_Tarea a realizar_:
Según el texto sobre la familia Romanov, ¿a qué país viajó Sasha para declararse a la princesa Dagmar?

_Texto seleccionado_:
Pero empecemos por el principio.
En la segunda mitad del siglo XIX, una pareja que gozó de una posición casi casi hegemónica en la Rusia de los Romanov. Lo único que en realidad les impedía estar dónde hubieran querido estar...en el pináculo de aquella extraordinaria pirámide social...era el hecho de que el hombre, Vladimir, había nacido como tercer hijo del zar Alexander II y su zarina, María Alexandrovna. En la línea de sucesión al trono, trazada de acuerdo a un orden de primogenitura, descendente de mayor a menor por rango de edad entre los varones, Vladimir estaba por detrás de sus hermanos Nicholas (apodado Nixa) y Alexander (llamado Sasha). Aunque Nixa se murió en plena juventud, devastado por una meningitis de origen tuberculoso, Sasha adquirió el rango de heredero de su padre. Por un momento, pareció dispuesto a renunciar a tal privilegio porque deseaba casarse con una joven y encantadora dama de palacio: Marie Elimovna Mestchersky.
Se produjo una tensa escena entre el zar Alexander II y Sasha. Al final, Sasha se doblegó ante la poderosa voluntad de su padre. Renunció a cualquier pretensión de desposar a Marie Elimovna Mestchersky. En cambio, marchó a Dinamarca para declararse a la princesa Dagmar, que había sido la prometida del difunto Nixa. Dagmar se transformó en María Feodorovna, la consorte del entonces zarevitch Alexander. Así que, obviamente, Alexander y su María Feodorovna, apodada Minnie, se encontraron en una situación predominante en la corte. No en vano estaban destinados a convertirse en zares.

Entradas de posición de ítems
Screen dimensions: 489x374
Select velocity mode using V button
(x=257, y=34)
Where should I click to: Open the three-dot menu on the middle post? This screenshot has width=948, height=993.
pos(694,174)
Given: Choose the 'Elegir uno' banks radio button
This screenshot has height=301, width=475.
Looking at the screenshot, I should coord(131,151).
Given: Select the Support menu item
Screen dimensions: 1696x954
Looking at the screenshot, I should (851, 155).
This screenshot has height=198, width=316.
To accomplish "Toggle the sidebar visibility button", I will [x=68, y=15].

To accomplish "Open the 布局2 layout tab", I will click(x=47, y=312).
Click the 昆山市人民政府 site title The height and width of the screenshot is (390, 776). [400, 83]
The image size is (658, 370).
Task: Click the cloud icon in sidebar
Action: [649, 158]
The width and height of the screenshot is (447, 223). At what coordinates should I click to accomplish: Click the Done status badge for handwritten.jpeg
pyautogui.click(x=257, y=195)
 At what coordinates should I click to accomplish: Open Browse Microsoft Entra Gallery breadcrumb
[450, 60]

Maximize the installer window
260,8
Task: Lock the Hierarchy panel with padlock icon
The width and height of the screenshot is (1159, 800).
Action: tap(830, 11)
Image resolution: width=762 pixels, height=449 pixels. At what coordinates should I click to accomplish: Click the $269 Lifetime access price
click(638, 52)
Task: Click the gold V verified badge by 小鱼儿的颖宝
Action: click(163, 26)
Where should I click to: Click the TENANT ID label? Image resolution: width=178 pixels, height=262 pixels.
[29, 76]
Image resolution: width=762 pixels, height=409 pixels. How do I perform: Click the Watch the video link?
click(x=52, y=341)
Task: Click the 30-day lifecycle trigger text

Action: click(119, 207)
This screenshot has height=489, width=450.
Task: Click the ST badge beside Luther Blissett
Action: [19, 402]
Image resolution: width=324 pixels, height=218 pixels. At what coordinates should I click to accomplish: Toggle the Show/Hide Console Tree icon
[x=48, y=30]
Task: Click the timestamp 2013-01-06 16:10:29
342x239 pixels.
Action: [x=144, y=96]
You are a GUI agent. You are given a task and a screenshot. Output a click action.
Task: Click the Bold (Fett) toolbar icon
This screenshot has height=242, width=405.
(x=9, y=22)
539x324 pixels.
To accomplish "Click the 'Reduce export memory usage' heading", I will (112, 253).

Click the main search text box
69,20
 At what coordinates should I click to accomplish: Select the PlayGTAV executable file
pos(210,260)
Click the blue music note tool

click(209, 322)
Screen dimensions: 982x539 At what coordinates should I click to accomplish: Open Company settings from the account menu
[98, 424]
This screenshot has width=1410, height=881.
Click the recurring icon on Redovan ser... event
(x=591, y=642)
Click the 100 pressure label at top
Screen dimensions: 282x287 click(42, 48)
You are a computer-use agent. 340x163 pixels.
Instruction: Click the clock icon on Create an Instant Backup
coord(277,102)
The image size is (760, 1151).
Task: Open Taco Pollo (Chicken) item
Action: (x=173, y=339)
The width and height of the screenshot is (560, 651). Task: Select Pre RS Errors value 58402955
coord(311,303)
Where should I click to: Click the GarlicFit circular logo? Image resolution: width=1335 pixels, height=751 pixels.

_Solución_:
A Dinamarca.